--- START OF Exercise data ---

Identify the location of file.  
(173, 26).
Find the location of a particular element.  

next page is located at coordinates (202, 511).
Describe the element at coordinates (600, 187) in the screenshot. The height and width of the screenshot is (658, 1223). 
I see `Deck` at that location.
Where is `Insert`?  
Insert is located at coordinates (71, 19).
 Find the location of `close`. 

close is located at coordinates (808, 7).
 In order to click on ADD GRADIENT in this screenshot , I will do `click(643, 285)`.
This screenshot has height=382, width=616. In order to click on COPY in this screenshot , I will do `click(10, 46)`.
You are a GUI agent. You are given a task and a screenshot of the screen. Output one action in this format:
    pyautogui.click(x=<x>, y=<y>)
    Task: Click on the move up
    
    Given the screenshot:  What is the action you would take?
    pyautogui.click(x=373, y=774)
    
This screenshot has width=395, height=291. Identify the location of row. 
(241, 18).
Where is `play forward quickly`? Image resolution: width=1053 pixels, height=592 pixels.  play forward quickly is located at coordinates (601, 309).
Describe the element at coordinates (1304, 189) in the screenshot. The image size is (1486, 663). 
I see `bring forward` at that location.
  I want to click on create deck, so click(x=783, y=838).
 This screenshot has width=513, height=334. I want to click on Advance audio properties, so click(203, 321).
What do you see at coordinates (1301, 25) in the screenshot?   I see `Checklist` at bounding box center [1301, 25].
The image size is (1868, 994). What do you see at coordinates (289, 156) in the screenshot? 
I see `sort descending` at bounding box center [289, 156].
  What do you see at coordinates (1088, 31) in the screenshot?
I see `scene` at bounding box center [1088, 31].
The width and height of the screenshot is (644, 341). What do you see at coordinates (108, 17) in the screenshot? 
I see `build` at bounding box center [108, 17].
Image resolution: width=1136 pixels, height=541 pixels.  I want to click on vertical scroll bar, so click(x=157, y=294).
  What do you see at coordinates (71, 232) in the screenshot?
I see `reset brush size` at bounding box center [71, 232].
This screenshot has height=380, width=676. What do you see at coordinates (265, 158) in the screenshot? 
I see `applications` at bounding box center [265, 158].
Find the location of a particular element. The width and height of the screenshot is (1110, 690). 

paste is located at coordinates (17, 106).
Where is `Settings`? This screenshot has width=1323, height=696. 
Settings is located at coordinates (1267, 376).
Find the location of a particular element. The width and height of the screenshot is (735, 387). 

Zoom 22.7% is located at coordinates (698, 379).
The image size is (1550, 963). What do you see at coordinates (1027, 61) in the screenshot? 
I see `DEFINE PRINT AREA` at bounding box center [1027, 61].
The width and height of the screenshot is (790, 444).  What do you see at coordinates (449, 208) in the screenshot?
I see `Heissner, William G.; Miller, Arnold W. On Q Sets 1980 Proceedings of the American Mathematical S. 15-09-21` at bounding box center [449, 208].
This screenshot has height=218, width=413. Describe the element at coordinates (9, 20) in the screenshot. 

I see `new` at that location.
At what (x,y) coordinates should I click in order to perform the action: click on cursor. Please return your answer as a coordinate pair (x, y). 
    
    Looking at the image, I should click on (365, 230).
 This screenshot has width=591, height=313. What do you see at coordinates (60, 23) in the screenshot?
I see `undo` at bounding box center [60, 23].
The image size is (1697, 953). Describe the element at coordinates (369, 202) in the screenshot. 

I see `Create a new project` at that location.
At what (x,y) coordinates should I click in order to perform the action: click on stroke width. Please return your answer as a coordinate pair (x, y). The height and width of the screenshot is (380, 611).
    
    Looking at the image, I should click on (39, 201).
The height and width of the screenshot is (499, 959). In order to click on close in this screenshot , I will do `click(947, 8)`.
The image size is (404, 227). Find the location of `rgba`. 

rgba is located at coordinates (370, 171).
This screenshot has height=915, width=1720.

--- END OF Exercise data ---

Pick out every line of the records that contains the word "Settings", copying each one in full, and treat uppercase and lowercase letters as different.

— Solution —
Where is `Settings`? This screenshot has width=1323, height=696. 
Settings is located at coordinates (1267, 376).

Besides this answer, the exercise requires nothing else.